Timber frame is perfectly fine for construction. What you need to do is pay particular attention to the fire rating of the materials you are using. It has far less to do with the combustability of the materials but more to do with how they can slow the progress of fire and contain smoke - enough to allow occupants time to escape.

Ensure that your carpenter install fire breaks to the cavities, regardless of block or timber frame there should be NO spread of fire tot he roof through the cavity. If you are constructing with proper fire breaks and use double plasterboard or special fire rated plasterboard you can get up to 1 hour fire rating and more.

If it remains a serious issue you could build the concrete block wall and clad the exterior with the same timber cladding that you are using for the rest of the structure.

BUT ensure your carpenter knows what he is doing in relation to the firebreaks and cavity closing. Get a certificate of compliance from your engineer too, as you will be required to meet current building regulations with this structure.

Good luck!

Sean


----------



## onq (25 May 2009)

You're the second poster this week asking for comments while giving out little information


Who has requested you to install plasterboard - a Fire Officer?
Do you have planning permission for the cabin?
Do you have a fire safety cert application [FSCA] lodged for the cabin?

Fire safety of occupants in small single storey buildings requires the following:


no sleeping occupancy
early alarm in event of a fire
alternative means of escape to the public domain

The wall may be required:

to prevent the spread of fire to the house
to allow persons escaping from the rear of the cabin to get out past it and the house to the main road
to comply with structural fire rating requirements

As your cabin isn't for residential office use, it appears fall under Other Non-Residential in Table A2 of TGD B and I'm assuming its unsprinklered.
This seems to need a structural fire rating of 60 mins.

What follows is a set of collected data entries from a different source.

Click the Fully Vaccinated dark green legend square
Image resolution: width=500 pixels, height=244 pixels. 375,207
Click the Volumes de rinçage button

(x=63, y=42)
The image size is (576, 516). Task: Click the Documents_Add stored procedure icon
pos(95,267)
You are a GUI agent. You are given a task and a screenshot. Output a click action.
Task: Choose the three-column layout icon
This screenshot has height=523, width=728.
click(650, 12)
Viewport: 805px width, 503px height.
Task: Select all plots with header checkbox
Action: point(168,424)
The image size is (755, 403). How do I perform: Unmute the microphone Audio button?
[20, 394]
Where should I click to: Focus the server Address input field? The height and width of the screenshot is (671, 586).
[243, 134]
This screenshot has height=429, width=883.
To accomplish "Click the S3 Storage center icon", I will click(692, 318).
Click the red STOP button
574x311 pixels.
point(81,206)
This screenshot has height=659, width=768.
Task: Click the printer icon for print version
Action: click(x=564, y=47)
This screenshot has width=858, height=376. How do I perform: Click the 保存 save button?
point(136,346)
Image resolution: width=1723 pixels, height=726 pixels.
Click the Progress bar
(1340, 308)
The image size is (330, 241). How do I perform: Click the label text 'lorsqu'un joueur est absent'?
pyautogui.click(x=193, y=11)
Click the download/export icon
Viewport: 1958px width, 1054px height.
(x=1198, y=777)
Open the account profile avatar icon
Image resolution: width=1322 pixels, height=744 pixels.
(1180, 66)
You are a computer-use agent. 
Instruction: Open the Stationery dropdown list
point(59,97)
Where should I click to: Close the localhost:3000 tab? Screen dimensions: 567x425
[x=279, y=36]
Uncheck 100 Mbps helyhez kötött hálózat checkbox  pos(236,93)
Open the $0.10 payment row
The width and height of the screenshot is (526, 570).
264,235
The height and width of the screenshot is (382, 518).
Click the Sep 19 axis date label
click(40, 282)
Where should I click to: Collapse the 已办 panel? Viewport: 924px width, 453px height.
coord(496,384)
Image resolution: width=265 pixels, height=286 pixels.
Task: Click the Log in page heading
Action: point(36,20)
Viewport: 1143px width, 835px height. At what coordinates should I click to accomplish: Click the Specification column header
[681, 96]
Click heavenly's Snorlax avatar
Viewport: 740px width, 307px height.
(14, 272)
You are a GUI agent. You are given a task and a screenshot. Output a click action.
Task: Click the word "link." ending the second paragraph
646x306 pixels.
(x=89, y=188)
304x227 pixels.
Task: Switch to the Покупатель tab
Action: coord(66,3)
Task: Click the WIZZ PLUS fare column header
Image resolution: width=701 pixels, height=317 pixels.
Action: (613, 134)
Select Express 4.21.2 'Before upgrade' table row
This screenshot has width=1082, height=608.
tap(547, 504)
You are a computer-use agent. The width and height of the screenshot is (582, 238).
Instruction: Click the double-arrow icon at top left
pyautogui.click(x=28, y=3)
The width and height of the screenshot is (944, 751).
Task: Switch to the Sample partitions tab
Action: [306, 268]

So perhaps the plasterboard has another function, apart from reducing surface spread of flame - it may be needed to raise the integrity and insulation of the structure to FR60.


----------



## sonyaoldham (25 May 2009)

Hi Thanks for the replies.



Yes the plasterboard is at the request of the fire officer.
Yes i have planning permission
Yes i have an application in.


There is no sleeping occupancy
There will be an alarm
There is an alternative means of escape.
It is 40m2 2 rooms, and a toilet, the main room has a door to the outside and 3 windows, then a connecting door to the hall where there is another exit, the second room has a door to the hallway to the exit and one window.

There is no means of escape on that side and the wall i think the wall would be to prevent fire escaping to the house (but my carpenter thinks it would only direct it to the house.
While researching yesterday i came across external sprinkler systems so i am hoping either the fire retardent and/or a sprinkler system will satisfy the conditions.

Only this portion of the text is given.